(Extracted records)
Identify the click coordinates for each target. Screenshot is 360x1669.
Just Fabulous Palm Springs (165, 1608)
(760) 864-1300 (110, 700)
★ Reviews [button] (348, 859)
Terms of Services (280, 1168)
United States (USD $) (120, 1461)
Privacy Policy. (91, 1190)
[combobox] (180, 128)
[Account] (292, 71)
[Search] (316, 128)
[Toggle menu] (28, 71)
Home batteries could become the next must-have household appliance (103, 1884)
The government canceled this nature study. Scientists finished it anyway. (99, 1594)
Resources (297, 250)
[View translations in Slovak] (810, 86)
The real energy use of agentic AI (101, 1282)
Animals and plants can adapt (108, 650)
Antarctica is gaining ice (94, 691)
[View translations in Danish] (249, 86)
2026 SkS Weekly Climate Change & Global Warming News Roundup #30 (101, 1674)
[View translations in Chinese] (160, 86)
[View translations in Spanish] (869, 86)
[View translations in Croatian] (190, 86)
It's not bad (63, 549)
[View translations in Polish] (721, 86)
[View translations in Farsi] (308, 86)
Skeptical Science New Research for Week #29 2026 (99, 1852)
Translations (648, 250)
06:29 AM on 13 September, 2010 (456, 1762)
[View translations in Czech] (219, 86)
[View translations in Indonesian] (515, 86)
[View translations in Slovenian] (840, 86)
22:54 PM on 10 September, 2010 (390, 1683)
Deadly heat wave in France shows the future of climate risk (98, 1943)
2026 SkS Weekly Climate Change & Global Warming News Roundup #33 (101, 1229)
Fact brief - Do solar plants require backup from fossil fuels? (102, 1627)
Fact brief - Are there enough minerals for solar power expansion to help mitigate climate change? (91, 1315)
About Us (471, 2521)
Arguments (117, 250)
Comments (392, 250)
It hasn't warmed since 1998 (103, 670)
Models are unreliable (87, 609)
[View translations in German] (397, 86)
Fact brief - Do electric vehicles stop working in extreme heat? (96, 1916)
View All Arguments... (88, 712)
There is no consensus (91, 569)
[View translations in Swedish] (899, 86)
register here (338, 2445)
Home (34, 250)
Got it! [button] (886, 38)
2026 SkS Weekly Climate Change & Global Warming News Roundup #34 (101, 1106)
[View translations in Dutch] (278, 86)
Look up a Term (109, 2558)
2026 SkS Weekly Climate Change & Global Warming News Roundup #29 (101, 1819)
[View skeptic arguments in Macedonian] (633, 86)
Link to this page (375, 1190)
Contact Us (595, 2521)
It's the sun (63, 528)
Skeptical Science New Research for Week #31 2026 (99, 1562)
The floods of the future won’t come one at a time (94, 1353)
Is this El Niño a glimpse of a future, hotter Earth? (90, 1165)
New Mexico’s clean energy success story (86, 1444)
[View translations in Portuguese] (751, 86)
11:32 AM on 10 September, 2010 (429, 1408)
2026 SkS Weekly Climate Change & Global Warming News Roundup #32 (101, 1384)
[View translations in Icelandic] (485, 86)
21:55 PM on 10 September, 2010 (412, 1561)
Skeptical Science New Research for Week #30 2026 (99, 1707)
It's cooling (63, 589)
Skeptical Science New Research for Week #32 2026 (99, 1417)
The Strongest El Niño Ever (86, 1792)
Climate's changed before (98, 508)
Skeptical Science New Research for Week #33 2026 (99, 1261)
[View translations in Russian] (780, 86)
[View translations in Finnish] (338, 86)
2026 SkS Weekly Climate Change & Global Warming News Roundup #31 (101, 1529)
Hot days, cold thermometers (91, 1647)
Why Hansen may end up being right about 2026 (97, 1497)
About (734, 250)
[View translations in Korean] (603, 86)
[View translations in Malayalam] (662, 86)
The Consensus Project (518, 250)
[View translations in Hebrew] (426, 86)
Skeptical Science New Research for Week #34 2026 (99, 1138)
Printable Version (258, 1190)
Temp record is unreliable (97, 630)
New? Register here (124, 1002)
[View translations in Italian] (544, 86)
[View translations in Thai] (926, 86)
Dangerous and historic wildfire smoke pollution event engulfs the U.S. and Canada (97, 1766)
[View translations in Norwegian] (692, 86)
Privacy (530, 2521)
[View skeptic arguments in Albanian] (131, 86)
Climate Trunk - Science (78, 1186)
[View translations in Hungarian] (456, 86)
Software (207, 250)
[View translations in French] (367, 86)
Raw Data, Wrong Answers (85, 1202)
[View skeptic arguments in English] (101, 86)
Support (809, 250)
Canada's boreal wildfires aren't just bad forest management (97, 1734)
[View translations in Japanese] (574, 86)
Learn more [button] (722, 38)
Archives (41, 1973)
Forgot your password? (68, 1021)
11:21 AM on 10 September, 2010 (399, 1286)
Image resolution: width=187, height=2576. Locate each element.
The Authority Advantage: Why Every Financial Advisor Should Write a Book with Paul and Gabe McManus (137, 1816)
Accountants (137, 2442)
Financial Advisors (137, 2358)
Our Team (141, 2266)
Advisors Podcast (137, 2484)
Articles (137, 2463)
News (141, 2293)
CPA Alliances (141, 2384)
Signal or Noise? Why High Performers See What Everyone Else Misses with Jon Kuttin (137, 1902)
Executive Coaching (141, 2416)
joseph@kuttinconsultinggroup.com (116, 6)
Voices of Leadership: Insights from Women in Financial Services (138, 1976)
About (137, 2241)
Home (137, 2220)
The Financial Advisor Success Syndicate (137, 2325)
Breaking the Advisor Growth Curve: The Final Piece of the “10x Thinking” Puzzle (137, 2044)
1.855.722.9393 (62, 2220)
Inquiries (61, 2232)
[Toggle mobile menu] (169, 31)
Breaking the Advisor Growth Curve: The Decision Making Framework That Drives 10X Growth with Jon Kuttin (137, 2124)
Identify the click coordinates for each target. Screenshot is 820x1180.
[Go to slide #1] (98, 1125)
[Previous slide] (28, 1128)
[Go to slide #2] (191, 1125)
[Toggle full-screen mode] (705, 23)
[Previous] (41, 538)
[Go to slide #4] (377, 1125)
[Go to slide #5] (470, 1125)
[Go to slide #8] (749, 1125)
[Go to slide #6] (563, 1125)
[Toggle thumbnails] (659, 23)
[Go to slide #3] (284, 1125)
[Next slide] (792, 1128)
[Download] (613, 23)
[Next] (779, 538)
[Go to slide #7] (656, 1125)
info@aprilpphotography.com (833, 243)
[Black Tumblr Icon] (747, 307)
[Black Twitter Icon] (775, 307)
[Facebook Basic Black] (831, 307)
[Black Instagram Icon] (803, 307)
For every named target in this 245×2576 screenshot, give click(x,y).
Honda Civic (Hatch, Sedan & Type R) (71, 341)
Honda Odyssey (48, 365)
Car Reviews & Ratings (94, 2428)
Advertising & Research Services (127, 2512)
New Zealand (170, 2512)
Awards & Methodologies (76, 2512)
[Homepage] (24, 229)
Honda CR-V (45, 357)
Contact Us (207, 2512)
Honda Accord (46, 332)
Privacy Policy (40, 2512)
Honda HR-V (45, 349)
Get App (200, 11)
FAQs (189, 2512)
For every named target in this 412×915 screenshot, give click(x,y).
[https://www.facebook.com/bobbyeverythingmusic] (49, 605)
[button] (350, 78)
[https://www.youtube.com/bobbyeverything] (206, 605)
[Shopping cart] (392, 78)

Task objective:
Nothing should appear in the answer except the lines above from the line with "Climate Trunk - Science (78, 1186)" through the line with "[Black Twitter Icon] (775, 307)", both included, written out exactly.

Solution to this exercise:
Climate Trunk - Science (78, 1186)
[View translations in Hungarian] (456, 86)
Software (207, 250)
[View translations in French] (367, 86)
Raw Data, Wrong Answers (85, 1202)
[View skeptic arguments in English] (101, 86)
Support (809, 250)
Canada's boreal wildfires aren't just bad forest management (97, 1734)
[View translations in Japanese] (574, 86)
Learn more [button] (722, 38)
Archives (41, 1973)
Forgot your password? (68, 1021)
11:21 AM on 10 September, 2010 (399, 1286)
Image resolution: width=187, height=2576. Locate each element.
The Authority Advantage: Why Every Financial Advisor Should Write a Book with Paul and Gabe McManus (137, 1816)
Accountants (137, 2442)
Financial Advisors (137, 2358)
Our Team (141, 2266)
Advisors Podcast (137, 2484)
Articles (137, 2463)
News (141, 2293)
CPA Alliances (141, 2384)
Signal or Noise? Why High Performers See What Everyone Else Misses with Jon Kuttin (137, 1902)
Executive Coaching (141, 2416)
joseph@kuttinconsultinggroup.com (116, 6)
Voices of Leadership: Insights from Women in Financial Services (138, 1976)
About (137, 2241)
Home (137, 2220)
The Financial Advisor Success Syndicate (137, 2325)
Breaking the Advisor Growth Curve: The Final Piece of the “10x Thinking” Puzzle (137, 2044)
1.855.722.9393 (62, 2220)
Inquiries (61, 2232)
[Toggle mobile menu] (169, 31)
Breaking the Advisor Growth Curve: The Decision Making Framework That Drives 10X Growth with Jon Kuttin (137, 2124)
Identify the click coordinates for each target. Screenshot is 820x1180.
[Go to slide #1] (98, 1125)
[Previous slide] (28, 1128)
[Go to slide #2] (191, 1125)
[Toggle full-screen mode] (705, 23)
[Previous] (41, 538)
[Go to slide #4] (377, 1125)
[Go to slide #5] (470, 1125)
[Go to slide #8] (749, 1125)
[Go to slide #6] (563, 1125)
[Toggle thumbnails] (659, 23)
[Go to slide #3] (284, 1125)
[Next slide] (792, 1128)
[Download] (613, 23)
[Next] (779, 538)
[Go to slide #7] (656, 1125)
info@aprilpphotography.com (833, 243)
[Black Tumblr Icon] (747, 307)
[Black Twitter Icon] (775, 307)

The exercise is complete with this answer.